◆ Extract:
Tag: Tommy James

Thursday 12/30/21 6pm ET: RadioMaxMusic Special: The Music of 1980 A to Z – Part 25

This RadioMax special features our Library of music from 1980 A2Z.

We complete our review of the RadioMaxMusic Library of 1980 music. This installment features music from Electric Light Orchestra, Pat Benatar, Dr. Hook, Billy Joel, Joan Jett and The Blackhearts, Tommy James, Eddy Raven, Lou Rawls, Diana Ross, Ambrosia, Bonnie Raitt and many more. We start our travel into the next segment 1981 next Tuesday.

6pm – 9:30pm ET

Wednesday 6pm ET: Feature Artist – Tommy James and The Shondells

Tommy James (born Thomas Gregory Jackson; April 29, 1947) also known as Tommy Tadger, is an American pop rock musician, singer, songwriter, and record producer, widely known as leader of the 1960s rock band Tommy James and the Shondells.

Tommy James and the Shondells are an American rock band, formed in Niles, Michigan in 1964. They had two No. 1 singles in the U.S., “Hanky Panky” (July 1966, their only RIAA Certified Gold record) and “Crimson and Clover” (February 1969), and also charted twelve other Top 40 hits, including five in the Hot 100’s top ten: “I Think We’re Alone Now”, “Mirage”, “Mony Mony”, “Sweet Cherry Wine”, and “Crystal Blue Persuasion”.

In February 2010, an autobiography Me, The Mob, and The Music was published. James announced that deals were in hand to turn the story into both a film and a Broadway play. Barbara De Fina is producing the film.

It was evident when James first met Morris Levy, the head of Roulette Records, that Levy was willing to strongarm others when necessary. Those signed to Roulette were there to produce money for the company, having their needs met only when it pleased Levy. Asking to be paid meant intimidation; to survive, those under contract to Roulette needed to find a means of generating income that did not involve the record company, such as personally booked tours. While a Roulette artist had great creative control when recording for the company, the lack of payment for those efforts was difficult to take.

James estimates the company owed him royalties he never received. Roulette was used as a front for organized crime, also functioning as a money laundering operation, as Levy was closely allied with the Genovese crime family. In the early 1970s, the Genovese outfit found itself in a bloody gang war with the Gambino family, which saw victims not only among mobsters (such as Levy’s close friend and business partner Thomas Eboli), but increasingly among non-mob figures on the periphery of the organizations. Levy had taken a somewhat fatherly shine to James, and worried that he might be a target for those who wanted to get at the Genovese family through Levy, so he warned Tommy to flee New York for an extended period, until the war was over. James settled in Nashville, Tennessee, where the Mafia had little presence or influence. While there he began jamming with local country music session players, and was inspired to record a country-rock record in 1971. He did not feel comfortable writing his book until all those deeply involved with the record company had died. It was only after Roulette Records and Levy’s Big Seven Music publishing company were sold (the record company to an EMI and Rhino Records partnership, the music publishing company to Windswept Pacific Music which was later sold to EMI) that James began to receive large royalty checks from sales of his records.

◆ Instructions:
- a) From the Tommy James post, reproduce the stretch from "Tommy James (born" through "producing the film." word for word.
- b) Name every song that the Tommy James post lists among the band's other Top 40 hits that reached the Hot 100's top ten.

◆ Data block:
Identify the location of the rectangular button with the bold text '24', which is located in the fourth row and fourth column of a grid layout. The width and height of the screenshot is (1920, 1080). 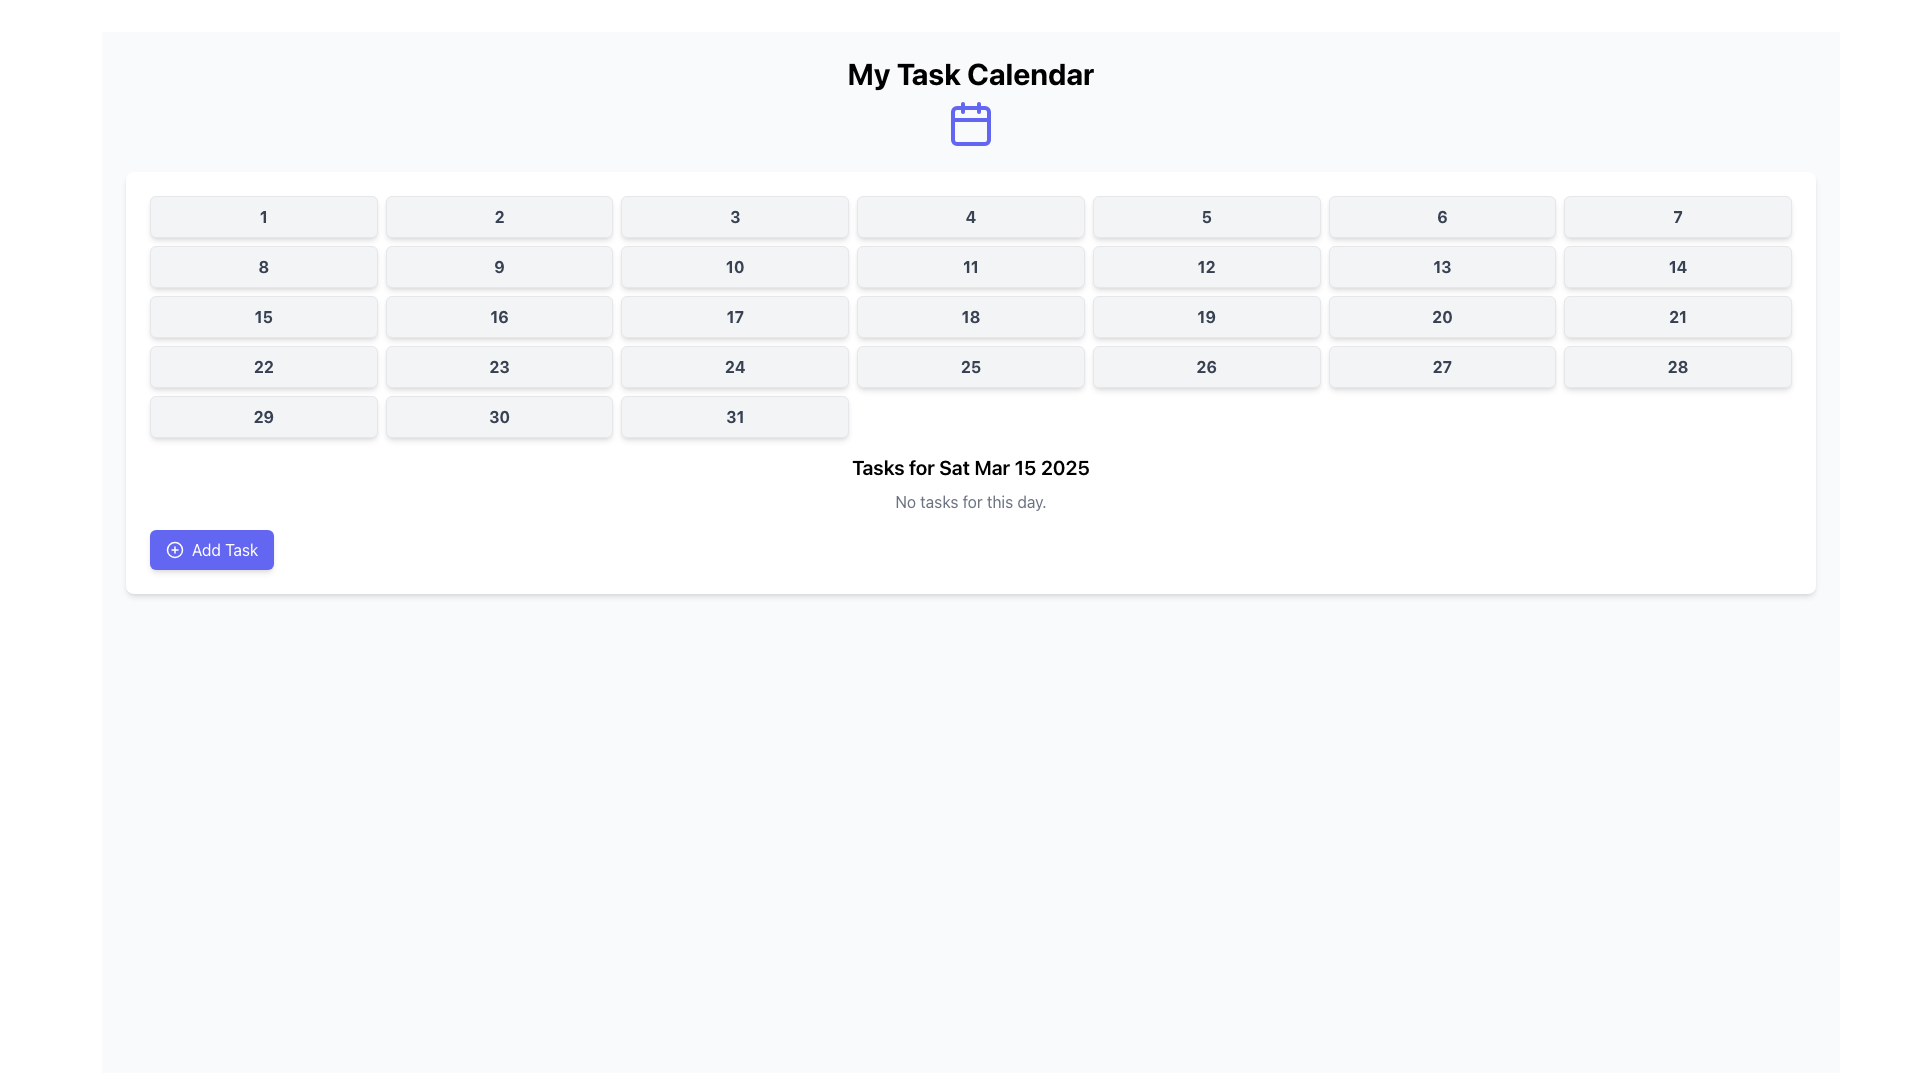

◆ Set of answers:
- a)
Tommy James (born Thomas Gregory Jackson; April 29, 1947) also known as Tommy Tadger, is an American pop rock musician, singer, songwriter, and record producer, widely known as leader of the 1960s rock band Tommy James and the Shondells.

Tommy James and the Shondells are an American rock band, formed in Niles, Michigan in 1964. They had two No. 1 singles in the U.S., “Hanky Panky” (July 1966, their only RIAA Certified Gold record) and “Crimson and Clover” (February 1969), and also charted twelve other Top 40 hits, including five in the Hot 100’s top ten: “I Think We’re Alone Now”, “Mirage”, “Mony Mony”, “Sweet Cherry Wine”, and “Crystal Blue Persuasion”.

In February 2010, an autobiography Me, The Mob, and The Music was published. James announced that deals were in hand to turn the story into both a film and a Broadway play. Barbara De Fina is producing the film.

- b) "I Think We're Alone Now", "Mirage", "Mony Mony", "Sweet Cherry Wine", "Crystal Blue Persuasion"